Joyce Carol Oates has an astounding way of getting inside
the heads of sexual predators and their victims. Hers is such a talent, in fact, that her
darkest novels (and, with Oates, dark is a relative term because almost all of
her novels can be called dark) are a challenge to a reader’s emotional
sensitivities. And, the author’s latest,
Daddy Love, in which a five-year-old
is violently snatched from his mother in a shopping center parking lot, is even
more disturbing than most.
As Diane and Robbie walk through the mall parking lot, they
play a game designed to teach the little boy to pay attention to his
surroundings. His mother is subtly
guiding Robbie back to their car while asking him to help by telling her which
way to turn and whether they are going in the right direction. But the truth is that Diane is finding it difficult to remember exactly where she parked
and, because she is so distracted by her own confusion, she never notices the
man preparing to knock her down and steal away with her son. Later, despite having been severely injured during
her stunned efforts to save her son, Diane finds that she will second-guess
herself for the rest of her life.
Their marriage will be so severely stressed by the loss of
their only child that Diane and Whit Whitcomb will barely manage to stay
together. Through it all, Diane, even
though battling physical and emotional trauma that will scar her forever,
refuses to believe that Robbie will not one day come home. Years later, she is still waiting for the magical
phone call announcing that her son has been recovered from his abductor.

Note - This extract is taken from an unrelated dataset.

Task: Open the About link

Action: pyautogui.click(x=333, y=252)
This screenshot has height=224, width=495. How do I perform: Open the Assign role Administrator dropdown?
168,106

Robbie’s kidnapper is Chester Cash, a serial child-abductor
who insists that his victims call him Daddy Love. Cash, a part-time preacher and full-time
ladies man, is brilliantly evil. He
disguises his contempt for women so well that he easily manipulates a string of
lonely and insecure ones to do his dirty work – from cleaning his pig sty of a
house, to doing his laundry, to giving him their money – all the while, playing
mind-games with his young victims that turn them into willing victims for years
at a time.
(Credit: Star Black) |
Cash’s usual routine of rape and torture, followed by
rewards for pleasing him, works until Robbie begins to comprehend why Daddy
Love’s earlier victims have all disappeared.

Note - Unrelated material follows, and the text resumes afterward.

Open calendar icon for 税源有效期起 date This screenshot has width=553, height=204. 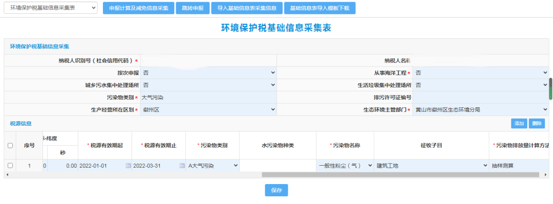(x=128, y=166)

He figures out that around age twelve, which Robbie is fast approaching,
Cash will no longer find him sexually appealing. If he is going to survive, Robbie has to make
his escape soon because he is running out of time.

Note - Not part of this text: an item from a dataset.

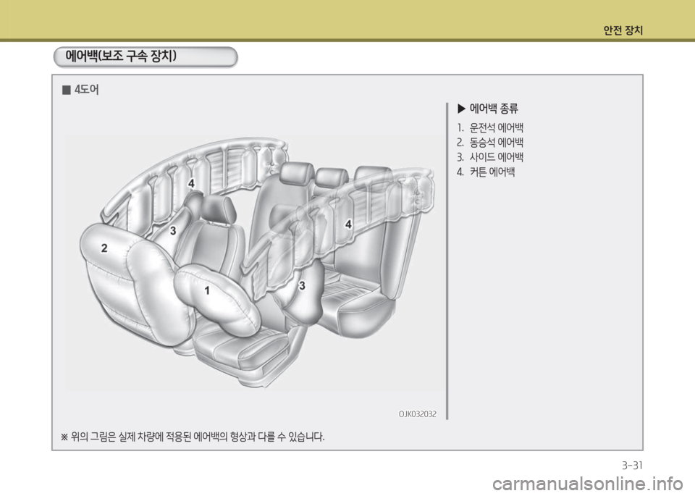Select the 에어백(보조 구속 장치) section title
This screenshot has height=496, width=695.
[x=122, y=56]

The most horrifying aspect of Daddy Love is the novel’s portrayal of the effectiveness of
brainwashing suffered by young victims at the hands of sexual perverts. Robbie, because he becomes so dependent on
Daddy Love for his physical and emotional wellbeing, never makes a break for
freedom or cries for help despite having ample opportunity to do so. He simply cannot imagine a life without Daddy
Love. Oates, by telling Daddy Love’s
story from both his and Robbie’s viewpoints, shows how a child’s innocence is
so easily and completely overwhelmed by an adult evil enough to want to do so.
Not easy to read, and even harder to forget, Daddy Love is a reminder of the shadow
world that threatens our children…a world parents cannot afford to ignore.
(Review Copy provided by Publisher)
What a terrific review of a most disturbing book and topic. I've read several of Oates's books and think she is amazing.
ReplyDeleteThe situation of the marriage falling apart as a result of the abduction reminds me very much of Ian McEwan's The Child in Time where the same thing happens. The marriage cannot survive the parents' grief of losing their child.
Thank you for this review, Sam.
Cip, "Daddy Love" is cringe-worthy reading in a good way...so realistic and disturbing that I had to put it aside every so often because I couldn't take the story in large doses. Oates writes this kind of thing as well as anybody ever has.
ReplyDeleteHow does she do it? It's a question that's been with me for so many years and one that intensified after reading Zombie.
ReplyDeleteI don't know how Ms. Oates does it, Susan. You would never know by looking at this tiny person that she has all that inside her...and the great talent to scare the rest of us to death with her insights into sexual predators. I just finished her new short story collection, "Black Dahlia & White Rose," and she does it again.
ReplyDeleteYikes, very tough subject matter but it sounds a brilliant novel.